There are many other options from the menu bar that you can experiment with. We'll turn now to a slightly different topic. So far you have been experimenting with a worksheet that we created. How do you create one yourself?

When you first start Maple, you will be looking at a blank worksheet containing a single prompt, just like the one to below. To issue a command, place the cursor so that it follows the prompt and type the command. Don't forget the semicolon. When you type the "Return" key, the answer will be displayed, followed by a fresh prompt. Enter a command at the prompt below.


Now you're ready to enter the next command. There's one problem, however: how do you insert textual commentary that describes the command that you just entered? To do this, select the square bracket that groups together the command and the result by placing the mouse over it and clicking once. When it is selected, it will be highlighted. Then choose the "Text Input" option from the "Insert" menu. Add a comment to the command above.

It is good practice to put comments, such as these, before each Maple command that you issue. Think of a worksheet as a document that you are writing for someone else to read. It will be much easier for your readers to understand what you did, and why you did it, if you include some explanations. It'll also make it much easier for you to understand your own work the next time you look at it. Although it is a good idea to insert simple comments as you work, you can always go back and put in more informative ones later.
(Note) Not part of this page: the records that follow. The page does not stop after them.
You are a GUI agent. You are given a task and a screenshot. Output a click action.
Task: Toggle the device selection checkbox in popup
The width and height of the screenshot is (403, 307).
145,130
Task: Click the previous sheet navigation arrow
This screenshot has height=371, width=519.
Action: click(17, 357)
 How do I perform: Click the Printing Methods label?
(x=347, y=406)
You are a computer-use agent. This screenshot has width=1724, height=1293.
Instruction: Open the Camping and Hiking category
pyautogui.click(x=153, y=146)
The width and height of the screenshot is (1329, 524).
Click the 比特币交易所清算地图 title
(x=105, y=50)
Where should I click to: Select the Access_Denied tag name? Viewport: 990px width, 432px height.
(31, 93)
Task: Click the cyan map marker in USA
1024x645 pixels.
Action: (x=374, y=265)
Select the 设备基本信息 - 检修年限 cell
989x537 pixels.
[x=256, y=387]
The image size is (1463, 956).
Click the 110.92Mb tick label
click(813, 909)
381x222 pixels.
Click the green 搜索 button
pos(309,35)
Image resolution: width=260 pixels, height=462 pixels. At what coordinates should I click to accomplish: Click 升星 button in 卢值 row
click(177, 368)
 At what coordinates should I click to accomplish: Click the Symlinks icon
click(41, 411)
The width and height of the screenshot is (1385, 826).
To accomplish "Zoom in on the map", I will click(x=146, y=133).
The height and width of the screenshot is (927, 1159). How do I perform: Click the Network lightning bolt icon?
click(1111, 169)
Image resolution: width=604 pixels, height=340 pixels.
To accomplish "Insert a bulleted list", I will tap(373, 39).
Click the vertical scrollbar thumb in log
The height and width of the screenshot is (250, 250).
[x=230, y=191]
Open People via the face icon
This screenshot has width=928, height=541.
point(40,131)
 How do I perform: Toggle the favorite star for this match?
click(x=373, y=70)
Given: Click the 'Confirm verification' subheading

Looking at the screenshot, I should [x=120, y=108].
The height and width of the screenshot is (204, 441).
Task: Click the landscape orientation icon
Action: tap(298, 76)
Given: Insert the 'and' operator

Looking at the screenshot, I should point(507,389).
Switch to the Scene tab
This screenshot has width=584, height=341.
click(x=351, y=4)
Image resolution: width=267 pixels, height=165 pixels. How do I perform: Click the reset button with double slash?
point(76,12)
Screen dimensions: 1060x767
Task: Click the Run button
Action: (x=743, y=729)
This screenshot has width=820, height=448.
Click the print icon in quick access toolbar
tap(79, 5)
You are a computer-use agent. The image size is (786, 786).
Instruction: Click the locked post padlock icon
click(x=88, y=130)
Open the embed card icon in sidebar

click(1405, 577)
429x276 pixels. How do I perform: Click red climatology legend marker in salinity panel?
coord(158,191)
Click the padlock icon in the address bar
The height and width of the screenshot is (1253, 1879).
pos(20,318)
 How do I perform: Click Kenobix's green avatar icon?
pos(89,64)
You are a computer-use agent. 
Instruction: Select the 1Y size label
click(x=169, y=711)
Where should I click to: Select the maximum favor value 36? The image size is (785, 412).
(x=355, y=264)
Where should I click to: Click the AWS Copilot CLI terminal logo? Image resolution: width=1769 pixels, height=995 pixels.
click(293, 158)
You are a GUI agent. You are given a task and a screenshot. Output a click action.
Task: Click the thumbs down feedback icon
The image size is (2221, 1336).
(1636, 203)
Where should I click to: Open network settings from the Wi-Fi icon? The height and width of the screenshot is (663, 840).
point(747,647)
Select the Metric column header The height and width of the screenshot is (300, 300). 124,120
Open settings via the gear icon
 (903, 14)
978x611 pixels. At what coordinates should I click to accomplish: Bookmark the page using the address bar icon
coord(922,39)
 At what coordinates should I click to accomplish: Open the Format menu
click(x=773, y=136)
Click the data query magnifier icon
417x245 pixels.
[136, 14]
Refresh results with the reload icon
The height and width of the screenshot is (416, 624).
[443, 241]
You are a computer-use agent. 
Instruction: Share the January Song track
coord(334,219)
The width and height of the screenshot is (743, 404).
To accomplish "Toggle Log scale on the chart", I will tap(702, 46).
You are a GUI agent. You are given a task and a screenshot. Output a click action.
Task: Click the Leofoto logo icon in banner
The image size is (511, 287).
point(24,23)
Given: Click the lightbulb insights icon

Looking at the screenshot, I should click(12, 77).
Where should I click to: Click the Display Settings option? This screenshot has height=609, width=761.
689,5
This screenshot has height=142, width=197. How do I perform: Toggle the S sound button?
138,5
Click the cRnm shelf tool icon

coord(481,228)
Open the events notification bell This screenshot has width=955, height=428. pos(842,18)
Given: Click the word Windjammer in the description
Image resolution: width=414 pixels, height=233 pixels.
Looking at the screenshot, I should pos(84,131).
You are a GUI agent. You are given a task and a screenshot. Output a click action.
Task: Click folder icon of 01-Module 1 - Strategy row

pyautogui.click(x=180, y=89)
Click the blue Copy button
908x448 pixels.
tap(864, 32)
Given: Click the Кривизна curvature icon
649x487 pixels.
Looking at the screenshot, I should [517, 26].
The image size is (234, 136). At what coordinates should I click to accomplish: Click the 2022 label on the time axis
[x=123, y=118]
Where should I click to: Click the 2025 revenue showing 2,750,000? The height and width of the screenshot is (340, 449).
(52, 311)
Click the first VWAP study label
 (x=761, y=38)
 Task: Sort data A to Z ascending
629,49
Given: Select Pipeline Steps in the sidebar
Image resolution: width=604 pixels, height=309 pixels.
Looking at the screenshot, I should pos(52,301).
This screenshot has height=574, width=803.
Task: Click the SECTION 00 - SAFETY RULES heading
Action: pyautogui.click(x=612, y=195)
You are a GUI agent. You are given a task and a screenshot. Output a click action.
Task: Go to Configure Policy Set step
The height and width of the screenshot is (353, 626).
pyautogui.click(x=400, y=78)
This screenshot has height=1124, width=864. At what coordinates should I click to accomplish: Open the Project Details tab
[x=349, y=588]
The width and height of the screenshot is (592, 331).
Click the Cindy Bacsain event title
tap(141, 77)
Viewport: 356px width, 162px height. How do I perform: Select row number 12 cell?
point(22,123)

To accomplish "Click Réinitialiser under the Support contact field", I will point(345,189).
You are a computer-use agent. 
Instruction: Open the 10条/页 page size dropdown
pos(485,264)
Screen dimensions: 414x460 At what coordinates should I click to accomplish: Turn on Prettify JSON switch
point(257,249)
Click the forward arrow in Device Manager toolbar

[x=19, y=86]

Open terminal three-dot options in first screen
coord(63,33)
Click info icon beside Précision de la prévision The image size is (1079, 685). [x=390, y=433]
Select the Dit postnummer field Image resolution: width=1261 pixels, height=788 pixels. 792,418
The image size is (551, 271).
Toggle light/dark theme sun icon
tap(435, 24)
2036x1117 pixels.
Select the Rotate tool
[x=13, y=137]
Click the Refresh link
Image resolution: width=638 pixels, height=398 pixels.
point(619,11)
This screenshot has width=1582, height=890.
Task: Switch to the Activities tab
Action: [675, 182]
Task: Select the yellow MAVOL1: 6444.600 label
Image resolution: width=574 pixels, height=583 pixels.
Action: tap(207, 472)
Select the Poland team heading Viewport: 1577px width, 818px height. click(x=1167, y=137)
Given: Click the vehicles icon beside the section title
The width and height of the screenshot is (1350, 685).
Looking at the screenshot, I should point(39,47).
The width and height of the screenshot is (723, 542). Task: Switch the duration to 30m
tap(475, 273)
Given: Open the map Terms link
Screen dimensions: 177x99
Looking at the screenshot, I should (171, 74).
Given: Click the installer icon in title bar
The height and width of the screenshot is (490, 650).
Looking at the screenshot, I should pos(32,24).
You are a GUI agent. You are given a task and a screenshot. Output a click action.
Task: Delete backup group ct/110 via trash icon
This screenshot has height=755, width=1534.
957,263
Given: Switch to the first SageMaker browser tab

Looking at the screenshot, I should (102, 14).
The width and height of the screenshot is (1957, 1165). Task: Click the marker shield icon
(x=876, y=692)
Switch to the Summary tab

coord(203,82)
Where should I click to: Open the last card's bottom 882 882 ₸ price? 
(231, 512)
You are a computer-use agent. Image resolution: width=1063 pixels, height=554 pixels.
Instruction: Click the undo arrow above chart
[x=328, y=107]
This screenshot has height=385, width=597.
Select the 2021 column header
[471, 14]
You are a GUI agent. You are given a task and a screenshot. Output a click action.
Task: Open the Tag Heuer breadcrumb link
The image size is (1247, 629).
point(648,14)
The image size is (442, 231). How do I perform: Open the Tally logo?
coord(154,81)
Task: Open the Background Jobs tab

When you hand in Maple assignments, you will be handing in nicely formatted worksheets such as this one. You will, of course, be needing to save your worksheets. To do that, pull down the "File" menu and choose the Save As..." option. A dialog box will appear into which you must type the filename by which you wish to save the worksheet. You will need to type the full pathname under which you wish to save the worksheet into the "Selection" box, and then click on the "Save" option. Ask for help if you don't understand about pathnames-it is somewhat easier to demonstrate than it is to explain.

Once you have saved a worksheet for the first time (or if you read it in under the same name that you wish to save it), you can save it again by choosing the "Save" option from the "File" menu. This option will do the save without asking you anything.

At this point you should experiment with creating your own worksheet from scratch. To obtain a blank worksheet with which to experiment, choose the "New" option from the "File" menu. Experiment with inserting text, commands, and results. When you're done, save it away to your home directory.